Banks Renewables has been working with Melrose based Tweed Forum a charity which protects and enhances the natural, built and cultural heritage of the River Tweed and its tributaries.
As part of this, the wind farm developer has proposed it will fund the planting of six hectares of woodland over and above the already proposed planting to offset any potential tree felling that may occur as a result of the proposed Quixwood Wind Farm.
Under its development with care approach Banks Renewables hope to work with the Tweed Forum to identify areas which are in need of regeneration, ensuring the impact of its activities are responsibly managed, by protecting and developing the local environments surrounding the wind farm site.
Director of the Tweed Forum, Luke Comins said: “The Tweed Forum has a track record of working with the Council and wind farm developers in bringing about habitat improvements.
“We were asked by the Scottish Borders Council to work with landowners and farmers to facilitate suitable habitat enhancements in the vicinity of the wind farm, after they successfully negotiated a number of habitat offset payments with developers as part of the planning process.
“Our aim is to achieve multiple benefits wherever possible. We have worked on wetland and planting creation to benefit biodiversity as well as trying to improve fishery, natural flood management, carbon sequestration and improved water quality but to name a few
“The Tweed Forum has discussed the possibility of facilitating similar work in the Eye catchment should the development be approved.”
Banks Renewables has recently submitted a planning application to the Scottish Borders Council for a 14 turbine wind farm to be installed at Quixwood Farm.
As part of the plan, a total up to 16 hectares of commercial woodland will need to be felled due to wind shear constraints and in order to ensure that the impact of this activity is minimised, the developer has carefully designed an environmental management plan to encourage future wildlife habitats in the area.
Rather than simply replace the felled area with commercial forestry the plan created by Banks Renewables and in line with the ethos of the Scottish Borders Woodland Strategy, goes above and beyond the minimum re-plantation requirement and will focus on developing a positive and lasting legacy on the local environment.

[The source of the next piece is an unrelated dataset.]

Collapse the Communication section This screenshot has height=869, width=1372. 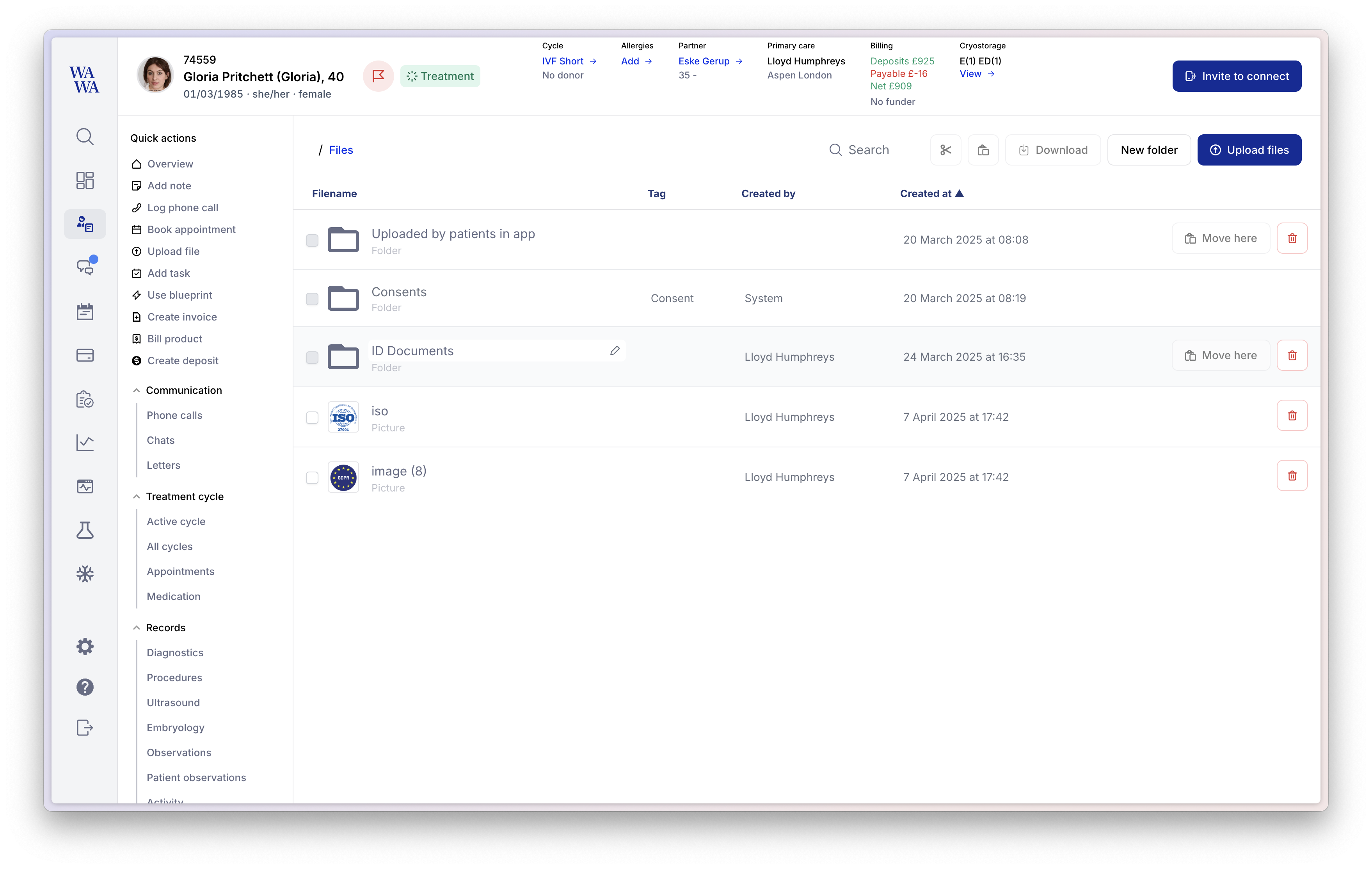pos(136,390)
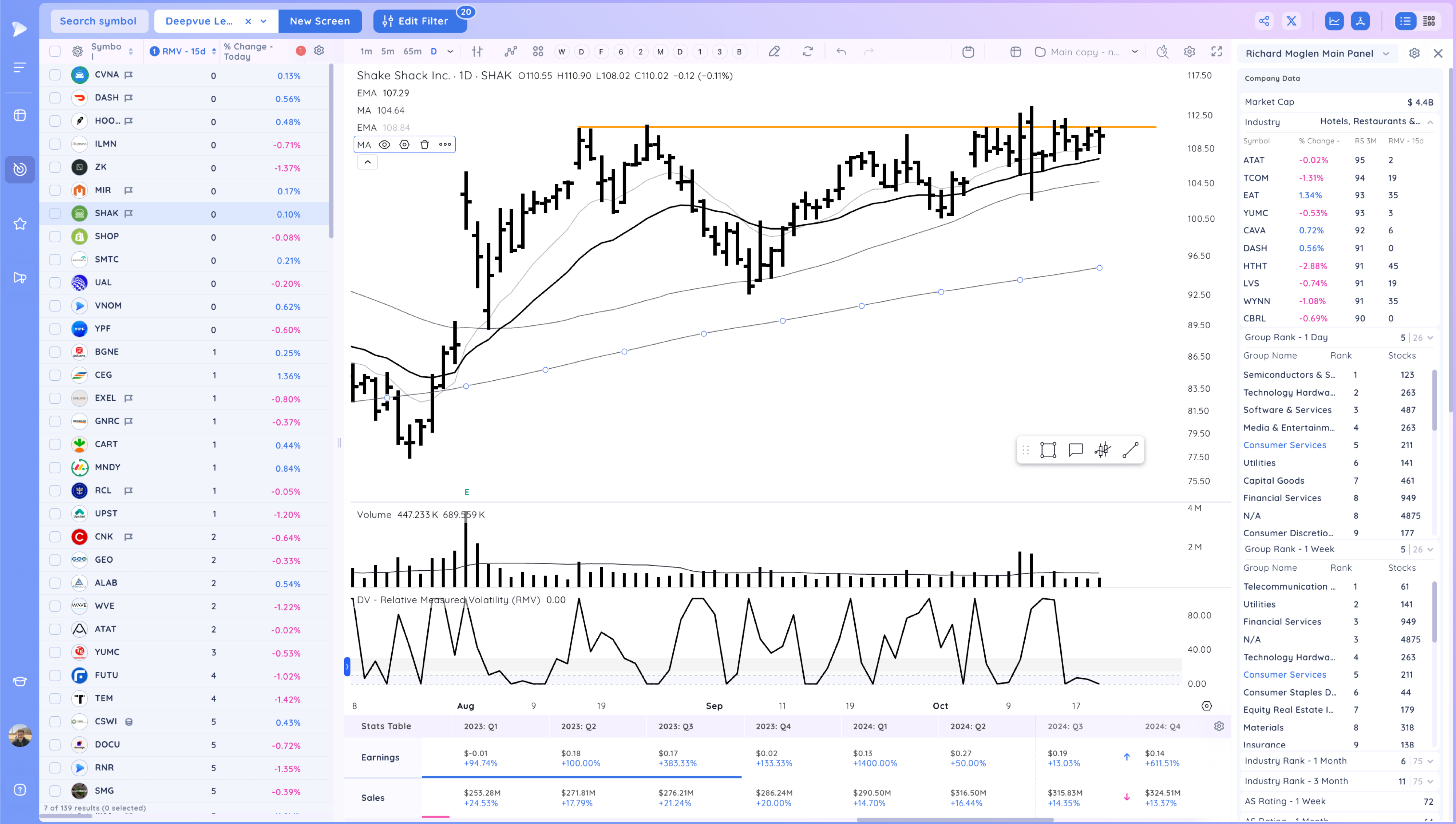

Not only will they work with the Tweed Forum as part of this, Banks Renewables will also implement a reforestation plan on the site of the felling, which will include the planting of broad leaf native trees, heath land and acid grass– which will help encourage a flourishing new wildlife habitat and biodiversity on the Quixwood site.
Phil Dyke, director at Banks Renewables said: “Our development with care policy is fundamental to everything we do.
“The ultimate aim of renewable energy is to care for and protect our environment, so it is crucial that when planning wind power sites, we not only ensure that we do not cause adverse affect to the local ecosystem, but make a positive contribution to the area that can be enjoyed for years to come.
“It is really important to us that we develop a positive long term relationship with local communities and work in partnership with organisations such as the Tweed Forum to ensure that people see real, long lasting benefits from their local wind farm and can continue to enjoy their local environment.”
The Quixwood site would generate up to 32.3MW of energy, enough to meet the annual energy needs of 19,400 homes and would remove 54,200 tonnes of CO2 annually from the atmosphere that would be released if the electricity was generated by non-renewable means.
Banks Renewables is committed to maintaining the positive community relationships that it has developed over the last year in the run up to the submission of the planning application and welcomes all feedback in respect of the application, as the proposal goes through the planning process.
Power generated by wind farms will help Scotland continue to enjoy the constant, reliable energy supply modern life demands – and such wind farms have already reduced the nation’s reliance on fossil fuels imported from unstable overseas markets.
As well as supporting the Scottish Government’s drive towards producing all of the energy consumed in the country through renewable means, the Quixwood project will bring with it a range of other economic and community benefits on top of the community support package.